Real estate billionaire Sam Zell predicted Tuesday that office space will recover much more quickly than retail properties from their current pandemic levels, as workers return to the office once Covid-19 becomes “less of a risk”— though he noted hybrid arrangements are likely to stay.
Zell, founder and chairman of private investment group Equity Group Investments, said in an interview on CNBC he thinks office space will likely fill once Covid-19 poses less of a risk to workers, adding he thinks office space will “recover much quicker than retail.”
Zell was more skeptical about retail spaces like malls, saying there’s a “serious question as to [retail’s] viability,” adding he thinks it is much more of a “falling knife” than office properties.
He predicted the speed of recovery for office space will be tied to thriving industries enticing and hiring more workers to work the office, but added he also thinks hybrid work will become commonplace.
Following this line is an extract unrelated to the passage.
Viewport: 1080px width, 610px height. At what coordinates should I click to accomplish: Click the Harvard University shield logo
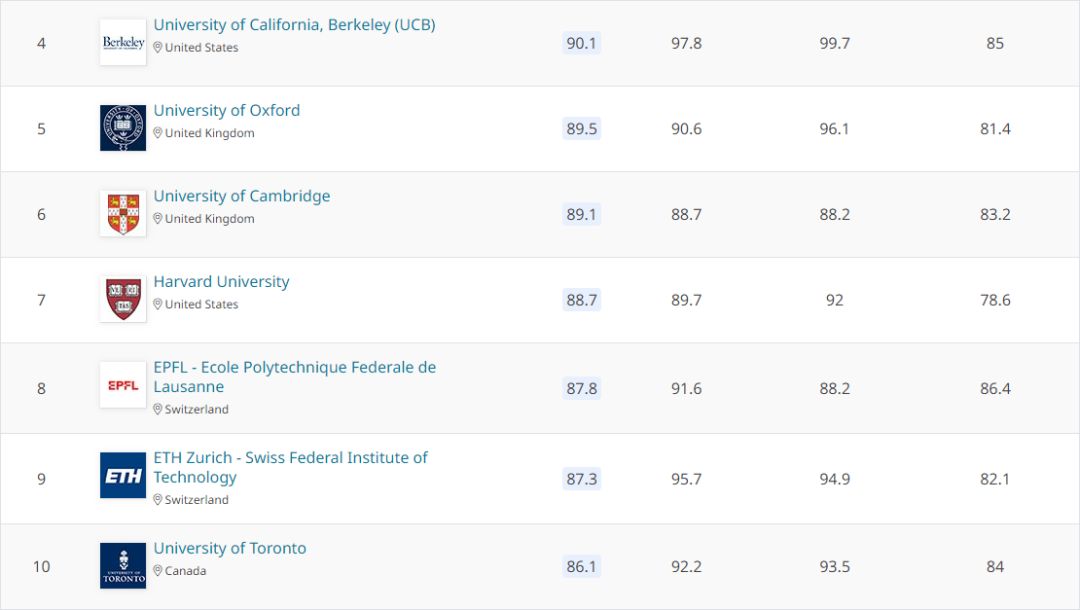point(123,299)
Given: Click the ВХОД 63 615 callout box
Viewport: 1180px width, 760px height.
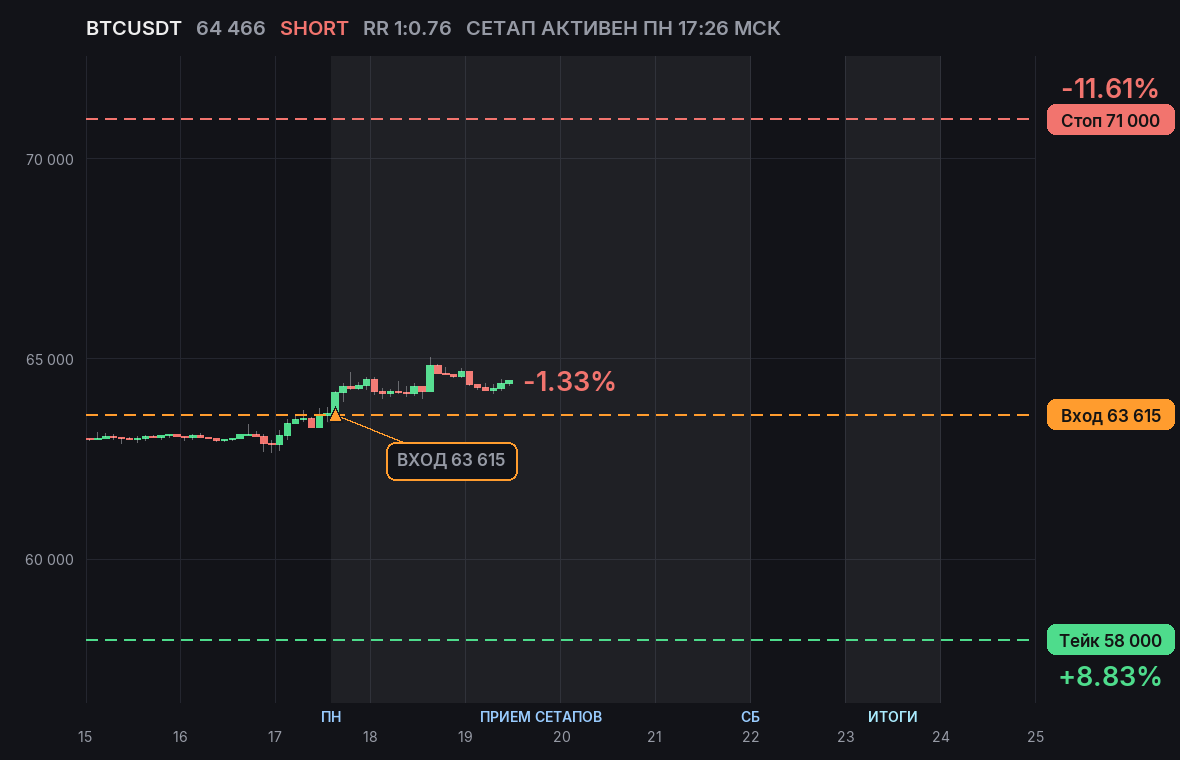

Obsolescence is a main factor for the office market, according to Zell, who said he thinks some offices will remain hard to sell without “significant investment,” noting the current disparity between office prices and office attractiveness, and how there has been “relatively little” change in pricing.
The amount of employees working in the office in major cities sharply declined due to the Covid-19 pandemic, which forced many employees to work from home. Before the pandemic, 75% of workers had never worked from home, according to the National Council on Compensation Insurance. But 71% of Americans who said their job responsibilities can be done from home reported they worked from home in 2020, according to Pew Research. As workers return to the office, demand for office space is rising from 2020 levels—in March 2021, demand across the country was 29% lower than average pre-pandemic levels for that month, a rebound from a 60% year over year decline in January, according to a VTS report. Many major companies, including Deloitte, Facebook, Google, Lyft, Salesforce and Uber, have moved to allow workers to work from the office if they are vaccinated, but do not require employees to work full-time in the office.
$5.8 billion. That’s how much Zell is worth, according to Forbes’ net-worth tracker.
The $39 billion sale of Zell’s portfolio of hundreds of office properties, REIT Equity Office, to Blackstone in 2007 is considered to be among the largest real estate deals in history.